The following post originally appeared on March 10, 2012. Its contents remain as staggering today as they were then. "We will hoid sacred the beliefs held sacred by others": Are they kidding? No.
Conclusion? No, it's the end.
Almost exactly one year ago, I came across the ISAF website headline, "The Religious Importance of the Qu'ran," I wrote:
As a well-known sucker for the religious importance of the "Qur'an" -- I prefer "Ko-ran," with Texas inflection -- I just had to click and see.
The caption tells us so-and-so holds his prayers beads during a March 2010ribbon-cutting ceremony on an electrification project in the Farah Distriction, quoting Mr. So-and-So as saying: "If we have electricity ... we can turn on our lights, and read the Koran.”

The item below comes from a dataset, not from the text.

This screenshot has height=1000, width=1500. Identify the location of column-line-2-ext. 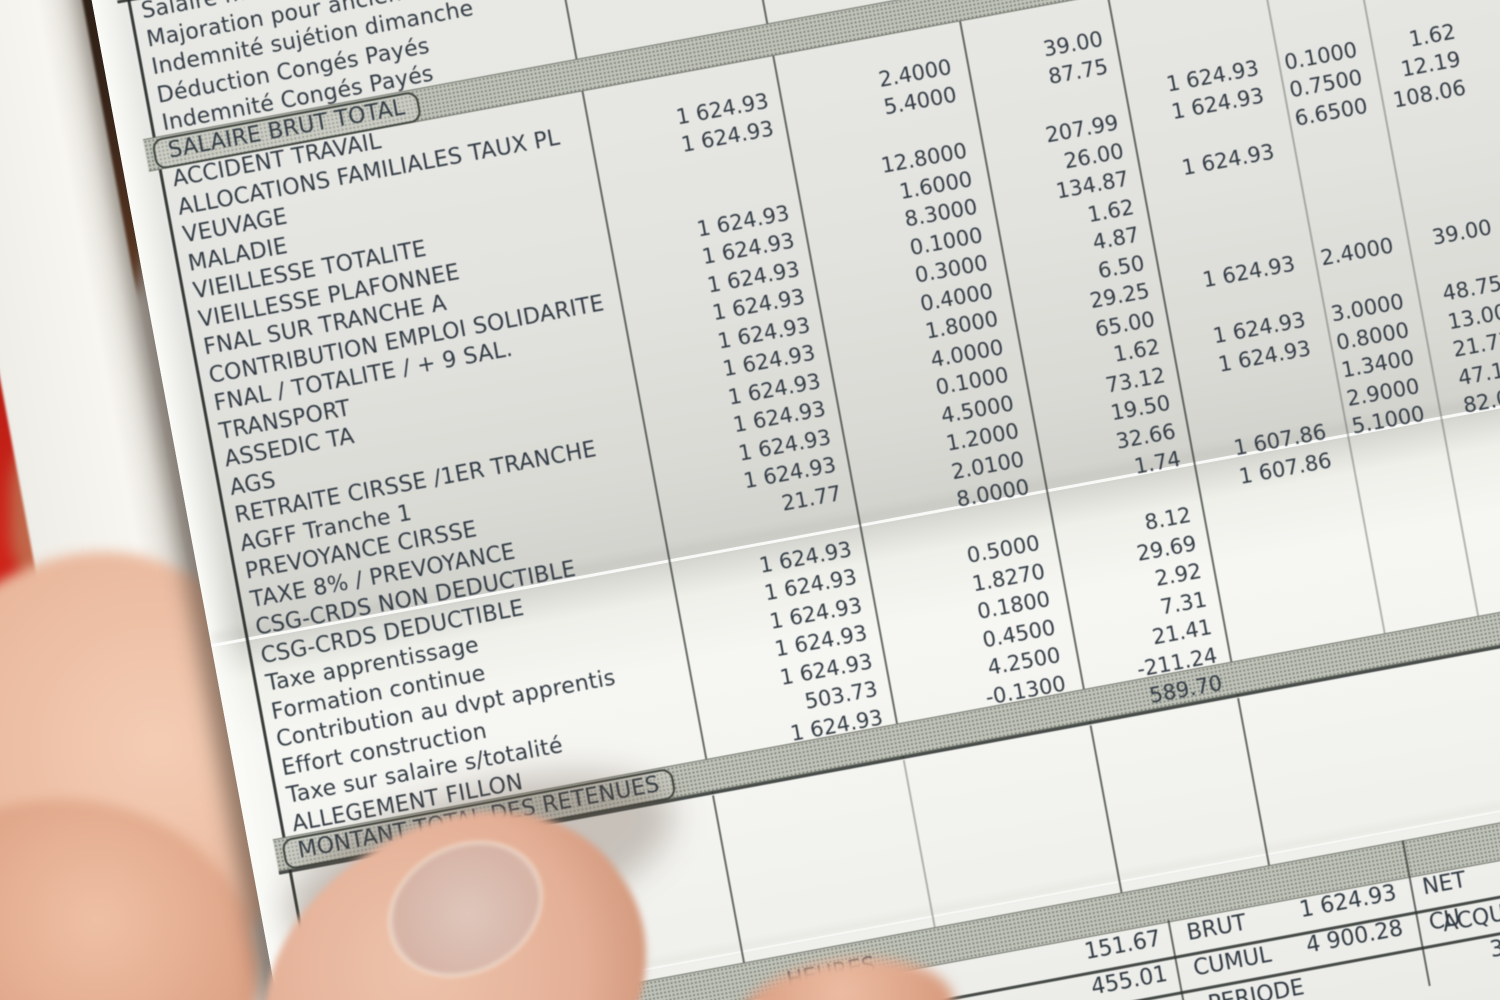
(919, 844).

What comment is appropriate here? "The jaw drops"? "The universe spins"? We must go beyond shock to assess the advanced state of psycho-masochism the US military has now attained under the suicidal ideology of COIN, a belief system of unparralleled arrogance that actually believes that a scheme of sticks and carrots, at a staggering cost of blood (limbs, skull shards) and unrecoverable treasure, is adequate to remake Muslim Man in Petraeus's Image.
But the joke is on the COINsters. For what is happening is that it is they who are remaking themselves. In seeking to win Islamic hearts and minds, a lynchpin of the non-military, social-work basis of the COIN strategy, they have themselves become de facto followers of Islamic law, and they are spreading it to our troops.

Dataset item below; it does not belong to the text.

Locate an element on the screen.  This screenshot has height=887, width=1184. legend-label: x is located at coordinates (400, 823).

"Download the Religious Importance of the Qu'ran, the ISAF website commanded. What comes up is a COIN guidance, which I began writing about here as a tool by which the US military is Islamizing our forces by ordering them to under Islamic law for dhimmi vis a vis the Koran.
"1. Do NOT handle the Qur'an or other Islamic religious materials," the guidance guides, having explained it is "culturally insensitive" for non-Muslims to "touch" a copy. Even when conducting searches, Korans get special handling. "Ask them [enemy forces!] if they have a Qu'ran or religious item present. If so, ask them to remove it or put it in a suitable place before conducting the search."
Excuse me, Mullah Omar. Before I relieve you of your bloody scimitar, might you happen to have a Qu'ran present...?
The guidance notes:"Additionally, verbal disrespect for Islam and/or the Qu'ran is considered as inappropriate as physical desecration of the Qu'ran. Insulting the Qu'ran is an act of blasphemy."
Nice declarative statement. Consciously or not, COIN has dropped the "Muslims believe" convention to emphatic effect. It picks it up again to note: "Muslims believe they have an inherent duty to stand up against injustices committed against Islam and the Qu'ran. Therefore, they will take any perceived disrespect to Islam and/or the Qu'ran extremely seriously."
This is a lesson in Islamic logic. It is a lesson well learned by our leaders, leading them to apologize when the inanimate object endowed by Islam and COIN with sacredness above all is damaged, and to say nothing when six Americans are murdered in return.
Instead, Afghanistan commander Gen. John R. Allen broke from bended knee long enough to issue a new directive on Koran handling on February 21, 2012. He promised "all coalition forces in Afghanistan will complete training in the proper handling of religious materials no later than March 3."
ISAF described the training as including "the identification of religious materials, their significance, correct handling and storage."
It's so much more. In fact, the length, breadth and complexity of the new directive reveal that the US military has reached a new, even more advanced level of dhimitude, now embracing the ritualistic minutiae Islam imposes upon its dhimmi subjects in order to elicit robotic demonstrations of respect.
The complete slide show is at Atlas Shrugs. While the new directive covers much of the same ground as the old, it is more emphatic, with red-colored notes of hysteria. For example:
It also extends the Islamic legal protection not just to copies of the Qu'ran but to copies of the verses containing Allah's name, which could extend to a scrap of paper.
Storing the book for whatever purpose now becomes a Islamic ritual for American servicemembers:
Of course, I gave away the end -- the conclusion -- by featuring the final slide at the top of the post.
"We will hold sacred the beliefs held sacred by others."
Makes a nice motto for the Post United States of America, doesn't it?